ところがJaPon環境ではこの並び順が以下のようになります。


 1.花子さん情報

 2.太郎さんの情報

 3.最後に表示した人の情報

 4.最後に表示したアイコン情報


そう、環境設定の情報が後ろに来るんですね。

実はこの並び順は、OSデータベースソート(並べ替え)機能の違いに由来しています。

B-CALは最初に設定情報を読み、その後データベースソート順に従ってデータを順番に読む仕組みになっています。

ところが環境が変わってしまうと、今まで綺麗に整列していたデータがぐちゃぐちゃのデータになってしまうので、ソートされた順番でデータを読み出す事が出来なくなってしまっていたのです。

ここで皆さんは、

「これはJ-OSやPalmOS3.5と並び順が違うJaPonの不具合ではないのか?」

と思うかもしれません。

ところがどっこい。何と僕が調べた限り、クリエPEG-NX80V(日本語版PalmOS5.0)では、JaPonと同じ並び順になるのです。

もうこれでは訳がわかりません。

今年になって何度かJaPon対応と言って行った改修作業は、全てこの問題を解決しようと試みた結果です。

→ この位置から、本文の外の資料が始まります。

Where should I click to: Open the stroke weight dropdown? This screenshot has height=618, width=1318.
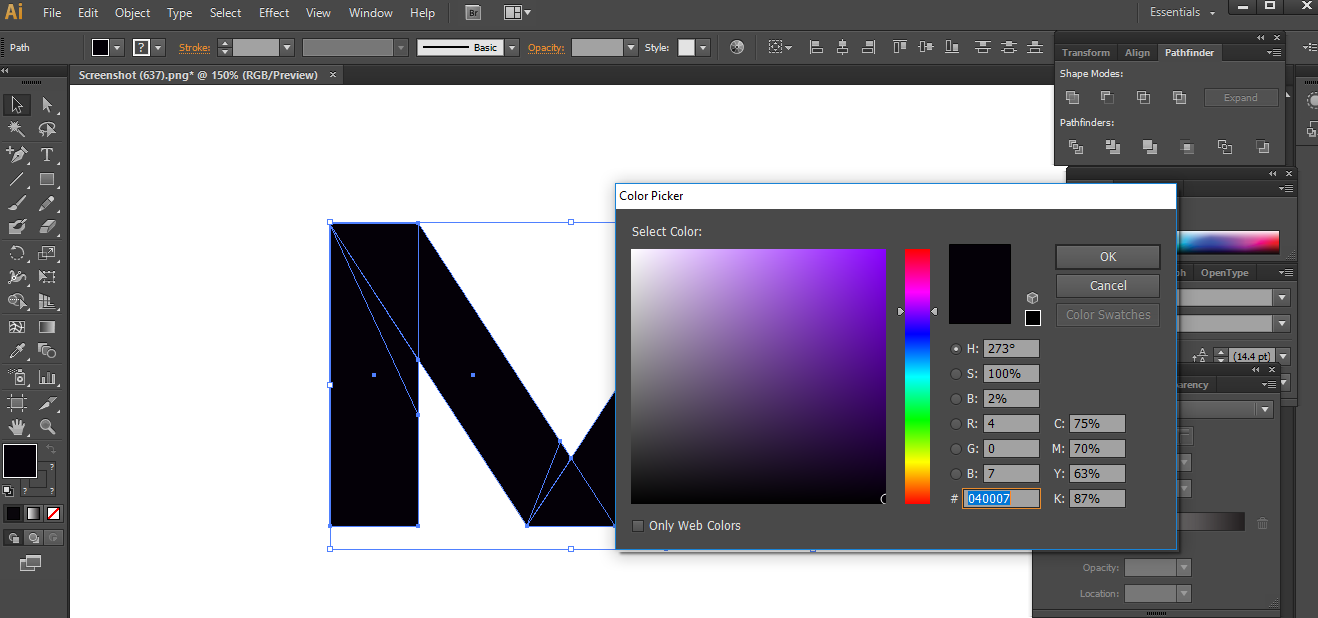(x=287, y=46)
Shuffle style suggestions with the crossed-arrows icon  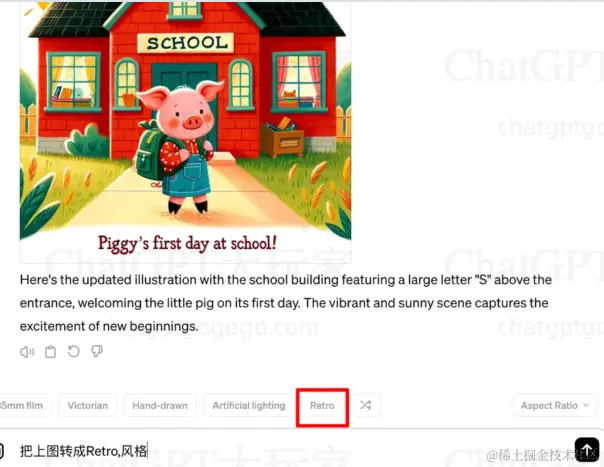366,405
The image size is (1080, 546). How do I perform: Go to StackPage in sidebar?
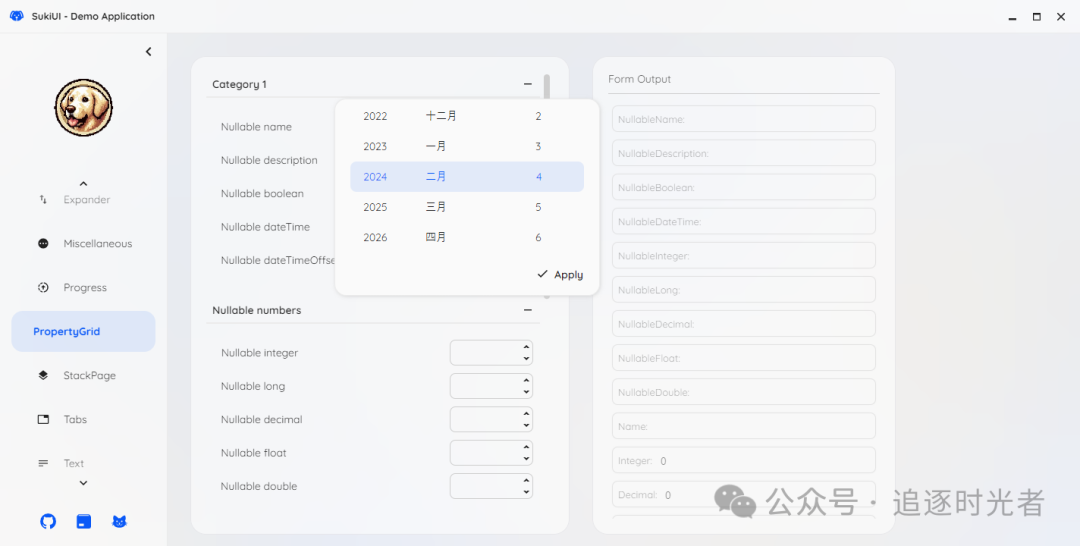pyautogui.click(x=83, y=375)
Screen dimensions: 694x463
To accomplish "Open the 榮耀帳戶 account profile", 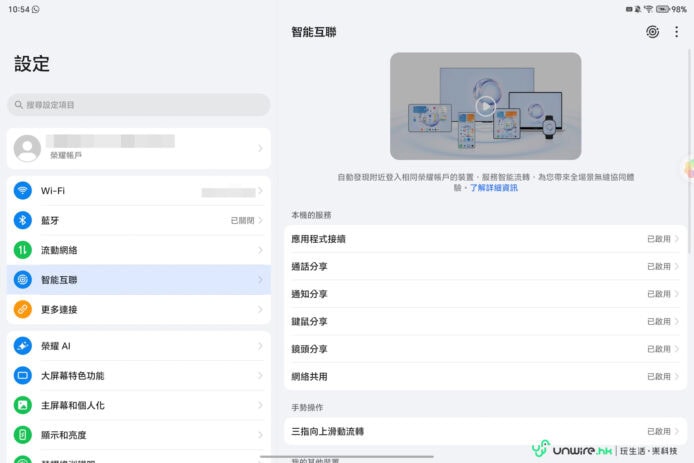I will pyautogui.click(x=138, y=148).
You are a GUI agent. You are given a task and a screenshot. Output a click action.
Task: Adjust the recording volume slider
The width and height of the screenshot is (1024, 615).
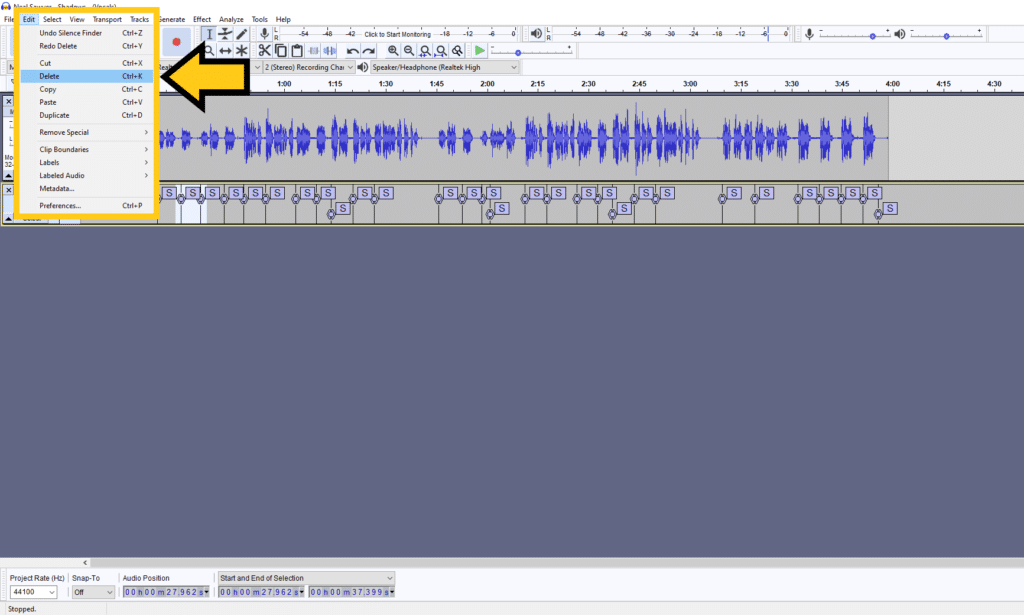(x=872, y=33)
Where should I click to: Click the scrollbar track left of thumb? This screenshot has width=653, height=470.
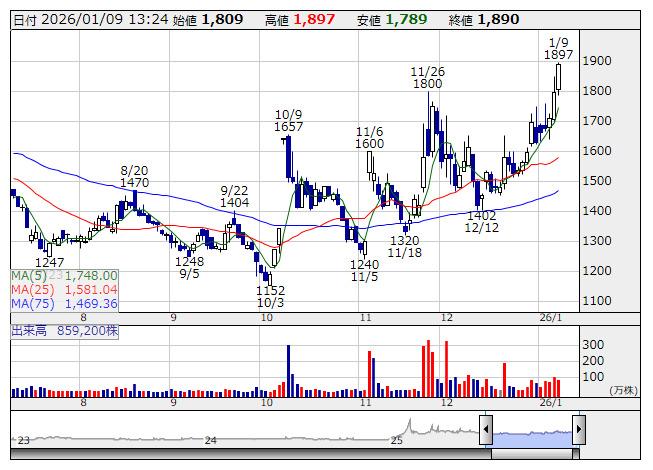[251, 454]
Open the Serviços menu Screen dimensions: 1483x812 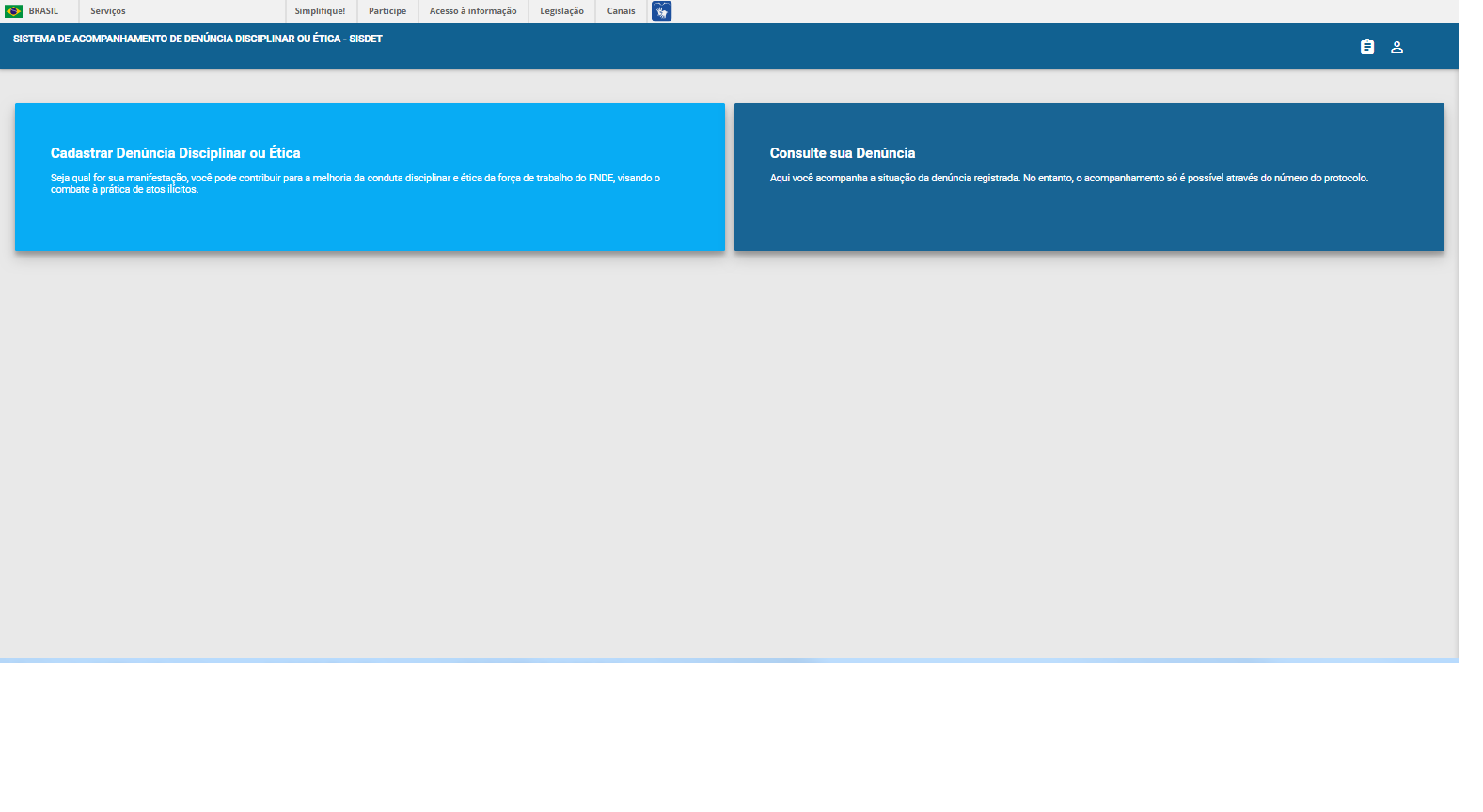pos(108,11)
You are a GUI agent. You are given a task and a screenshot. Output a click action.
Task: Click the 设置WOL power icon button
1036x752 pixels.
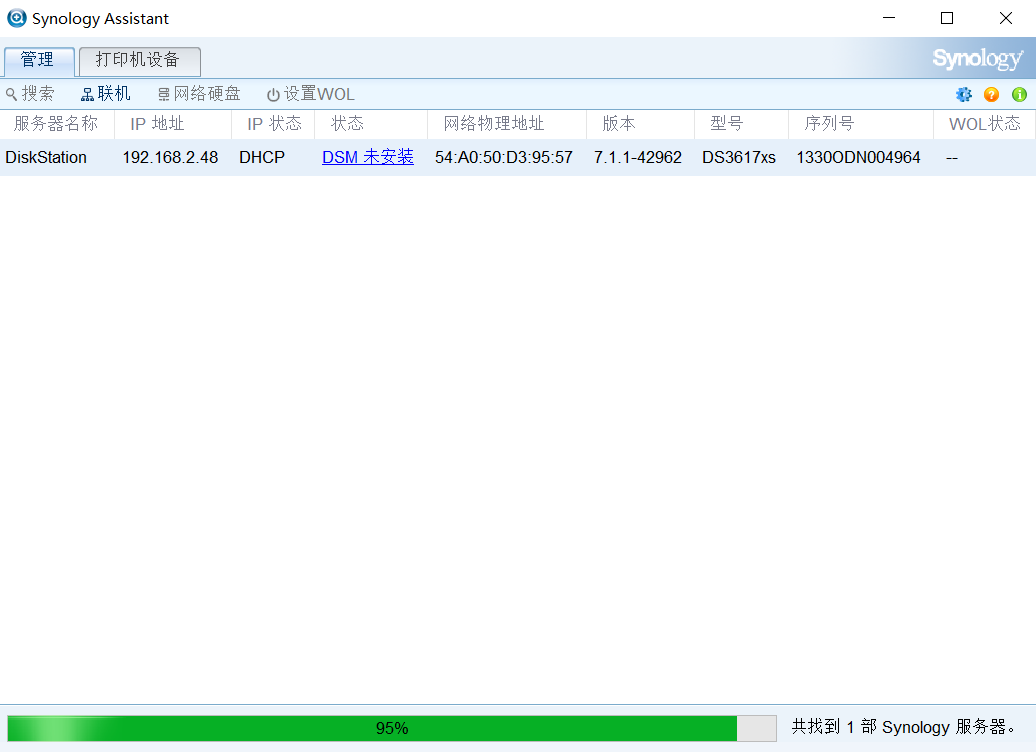[x=273, y=95]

ただ、小手先で対応しようとしたのが間違いで、結局JaPon環境では動作するようになったけど、J-OSへの移行ダメという状態に持っていくのが精一杯でした。

今回のVer1.3.0で追加した「情報再構築」機能とは、まさにJ-OS配列のデータをJaPon配列に変換(またはその逆)するための機能です。

一番泥臭い手法ですが、保存データを先頭から全て読み込んでOSデータベースソート順にあわせて再度保存データを作り直しをしています。

これで何とか表示のつじつまを合わせる事が出来ました。

さて、では何故B-CALでだけこんな問題が発生しているのでしょうか?

その理由は、ソートの鍵となる文字列に含まれていた特殊文字にあります。

実際には、JaPonもJ-OSもデータの整列を行う際に、それほど大きな違いがあるわけではありません。一部の特殊な文字を除いては。

実はB-CALで使われていたキー文字列に、たまたまその特殊文字が含まれていたために、こんな現象が発生してしまったのです。

当時は良かれと思って組み込んだ特殊文字が仇となってしまった訳です。

とんだ愚行のおかげで、その尻拭いに長い時間を費やす結果となってしまいました。

2005-08-31

[]週間天気予報から始まった 週間天気予報から始まった - いなあものPalmware開発日記 を含むブックマーク

こう言っては何だが、僕はB-CALがこれほど根強い人気を得るとは思っても見なかった。

ご存知の通り、B-CALはただのバイオリズムを表示するだけのアプリだ。

これは実用度を考えるとかなり低い。

なのに、ShoppingListやC-MATEといった実用アプリを抑えて、Muchy.comの月間ダウンロード数は毎月僕のアプリ中トップである。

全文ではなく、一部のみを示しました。